Terrell Suggs anticipated his Hail Mary screen pass, picked it easy, and galloped away for a back breaking touchdown that gave the Ravens a 10-point lead. Suggs later spiked the ball into the Dawg Pound wall, and taunted the fans standing in disbelief with a dance. 

AFTERMATH

Instead of drawing even with the Ravens at 4-4, the Browns fell out of contention at 3-5, while the Ravens surged on from 5-3 to make the playoffs and eventually the AFC Championship game. Baltimore rookie head coach John Harbaugh salted Browns’ wounds deeper by dedicating the win in Cleveland to locally despised Ravens owner Art Modell in his post game press conference.

The next day Browns GM Phil Savage announced that Derek Anderson would be benched in favor of Brady Quinn to quell the fan outrage now surrounding the team. Brady Quinn started the next three games in Anderson’s place until he was injured and lost for the year. Anderson punched his IR card one game later, against the Colts.

The Browns finished the season with three quarterbacks on IR, and a six-game losing streak; the two so often go hand in hand.

Derek was berated for throwing such an ugly and costly interception in that game and paid the price for it. Yet sadly he had thrown the ball of his life just twenty minutes earlier.

What did Browns fans want from him? Probably what they want from everyone: To hold 14 point leads, beat the Ravens, and if not to win, to not stink.

This is symbolic of Anderson’s career in Cleveland. He was just never good enough to overcome the small margin of error the team afforded him. He played great at times, and he played awful at times, and when he needed to lean on the Browns they let him down.

In the end he was inconsistent, and the Browns were inconsistent. That doesn’t lead to greatness, it leads to cheering for change.

So thanks for your apology Derek, but it’s not necessary. The Browns organization is as much to blame for your failures as you are. A more appropriate apology should be made formally and publicly from team owner Randy Lerner, to Derek and Browns fans in general.

His mismanagement of crisis and his inability to control the team is what has led to the downfall of all. While it’s not Lerner’s fault that the Browns were taken from Cleveland and packaged up as the Baltimore Ravens, the whole organizational mess that followed is.

The reason Anderson’s Browns career spiraled out of control is the same reason Browns fans have no remorse or class left: Lerner’s lack of stability and control.

It has left the fans bitter, inconsolable, and irrational, and has allowed no player to leave on good terms, not even home-town heroes Joe Jurevicius or Brady Quinn (coming soon).
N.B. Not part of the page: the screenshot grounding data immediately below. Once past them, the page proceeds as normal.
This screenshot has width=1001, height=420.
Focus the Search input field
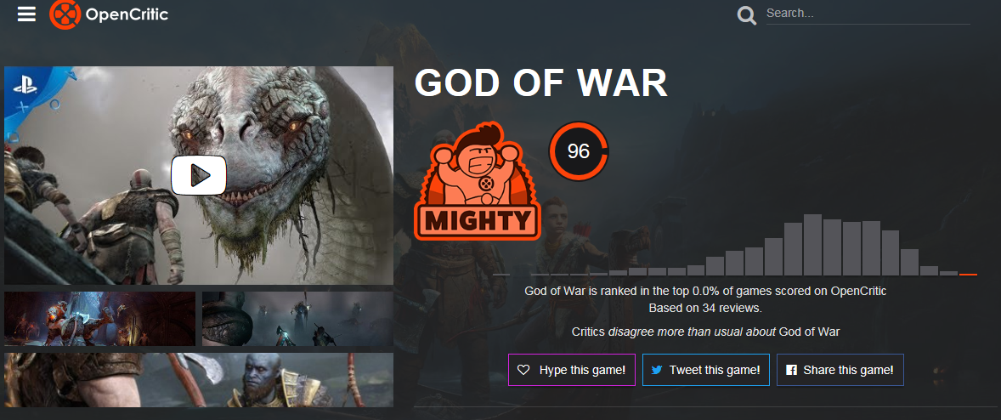coord(868,14)
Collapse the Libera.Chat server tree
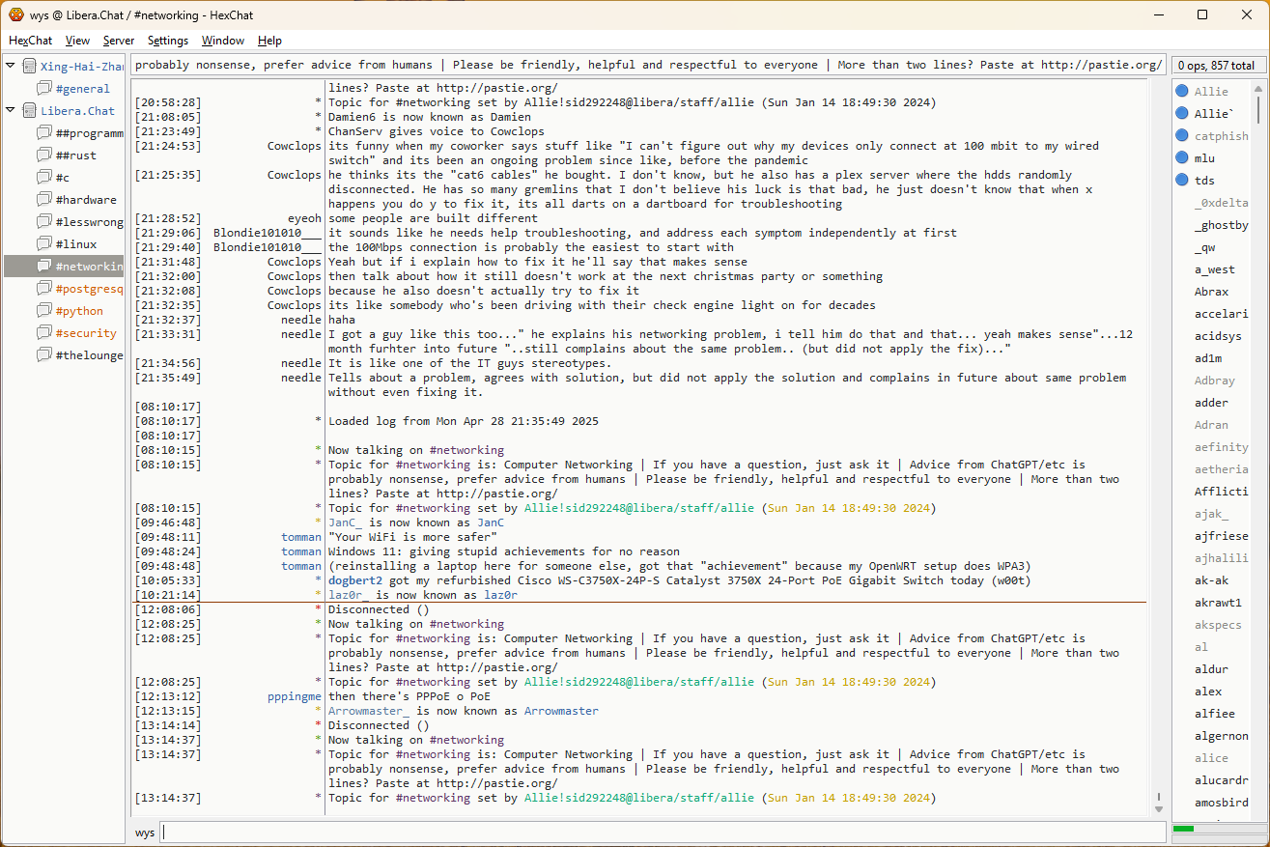This screenshot has height=847, width=1270. [x=11, y=111]
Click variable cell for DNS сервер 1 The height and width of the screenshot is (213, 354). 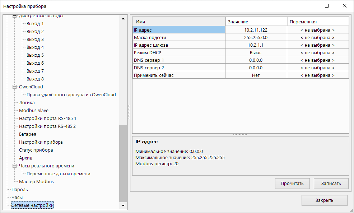click(x=317, y=60)
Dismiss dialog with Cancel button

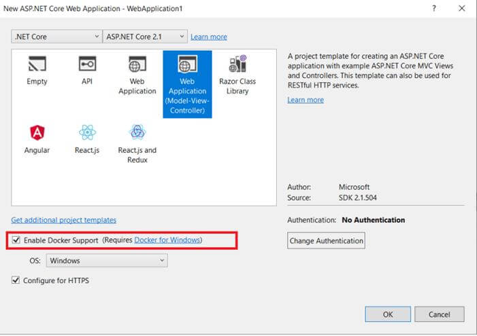440,314
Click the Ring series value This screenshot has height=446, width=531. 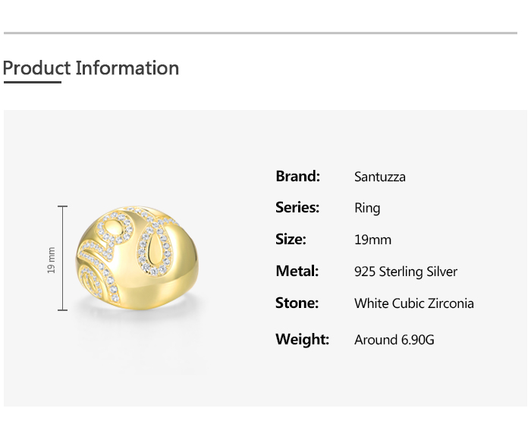[367, 209]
The players are damaged by the train wreck just as much as the fans, which maybe is why one turns on another. Cannibalizing each other is a defensive mechanism.

All Browns fans know is to be sucked down a continuous spiral of failure and frustration. All Brady Quinn, Derek Anderson, and countless other Browns players know is to not succeed, lose their jobs, and get booed off the stage.

How different would their careers be had they played on a different team, or had the Browns displayed the slightest semblance of control?

How different would DA be if Braylon had just caught that ball?

Control is all Browns fans can hope from this new Mike Holmgren regime. As a fan all I need is to believe the organization running my team knows more than I do, and has a plan in place to make things work. Even if it takes ten years, I need to believe they aren’t just running blindly into a forest fire.

We are constantly led to believe football is so complicated that only the coaches can truly know what’s going on. So we are asked to trust them.

The players need this reassurance too.

So nobody should blame Derek Anderson for lashing out at Cleveland fans, and nobody should blame a crowd for cheering after he was injured. Both are understandable, albeit dark, human responses to an adverse environment.

Ownership has their new front men in place to right the ship. It's time Randy Lerner takes accountability for putting the Browns in a position where their players and fans are at each others’ throats.